De acordo com o MPMS, o caso teve início em maio de 2023, quando a vítima passou a ser abordada por integrantes do grupo criminoso, que se apresentavam como membros de uma suposta seita internacional, alegadamente sediada na Califórnia, nos Estados Unidos. Utilizando números de telefone estrangeiros e uma linguagem de “fraternidade”, os suspeitos convenceram a mulher a realizar pagamentos sob a justificativa de taxas de iniciação, manutenção e até cancelamento de vínculo com a organização.
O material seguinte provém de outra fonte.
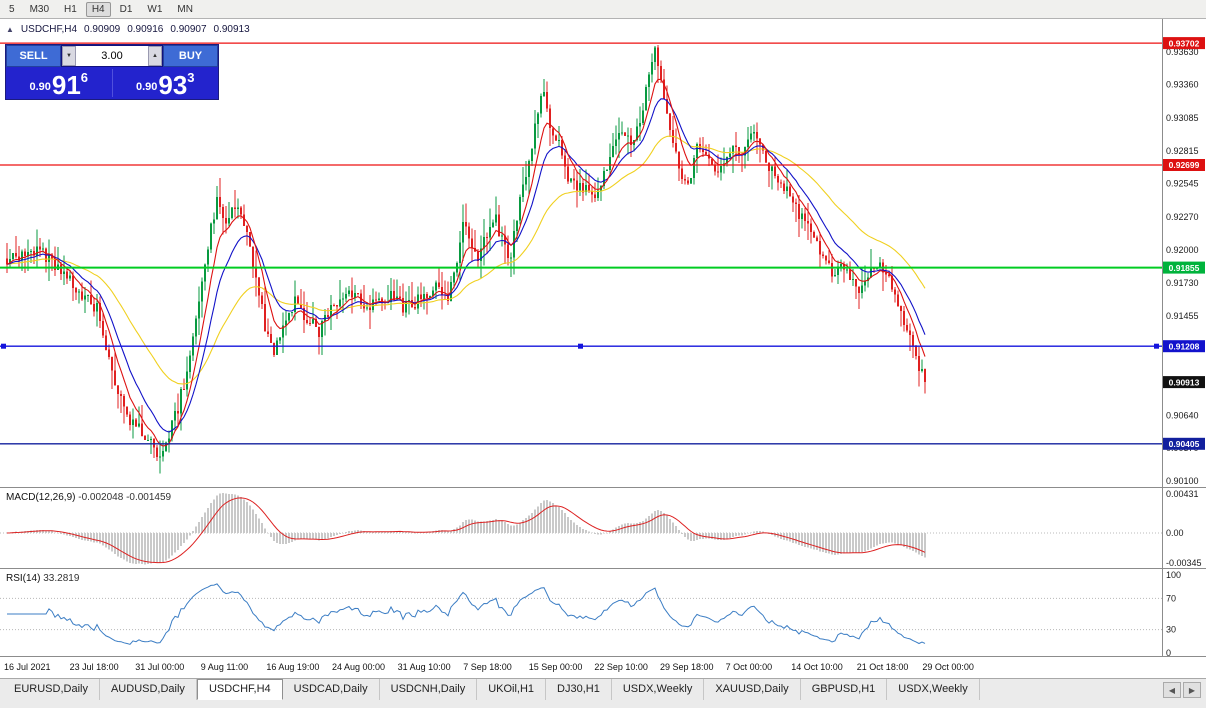 The image size is (1206, 708). I want to click on macd-signal-line, so click(466, 530).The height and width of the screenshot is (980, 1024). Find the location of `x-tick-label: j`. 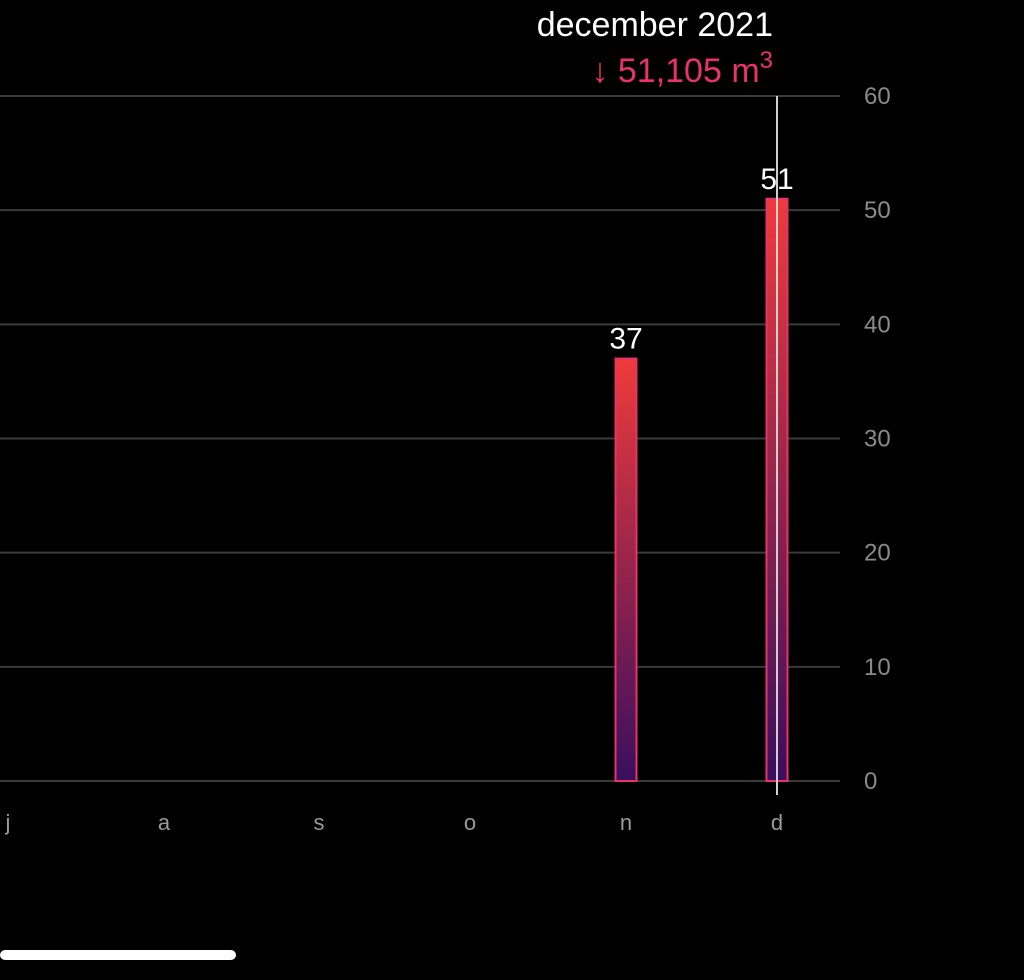

x-tick-label: j is located at coordinates (8, 822).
Ainda segundo a investigação, o grupo prometia benefícios financeiros à vítima, o que reforçava o golpe. Ao perceber que se tratava de uma fraude e tentar se desligar, a mulher passou a ser ameaçada de morte e de ter um vídeo, gravado durante uma suposta cerimônia de iniciação, divulgado, o que caracterizou a extorsão.
As apurações apontaram que os valores pagos eram transferidos para contas bancárias em nome dos próprios suspeitos, em instituições financeiras tradicionais. Posteriormente, o dinheiro era convertido em criptoativos por meio de operações internacionais, dificultando o rastreamento.
Os investigados foram identificados a partir de chaves Pix, dados bancários, registros telefônicos, biometria facial e pesquisas em fontes abertas. A ofensiva foi conduzida pela Unidade de Combate aos Crimes Cibernéticos, com apoio da 16ª Promotoria de Justiça de Campo Grande.
Durante a operação, foram cumpridos dois mandados de prisão e dois de busca e apreensão. Celulares e outros dispositivos eletrônicos foram recolhidos e passarão por perícia. A ação contou ainda com apoio do Grupo de Atuação Especial de Combate ao Crime Organizado do Distrito Federal e da Polícia Civil de Rondônia.
O MPMS alerta para o aumento de golpes no ambiente digital e orienta a população a não realizar pagamentos diante de abordagens suspeitas. A recomendação é guardar conversas e comprovantes e procurar imediatamente a polícia para registro de ocorrência.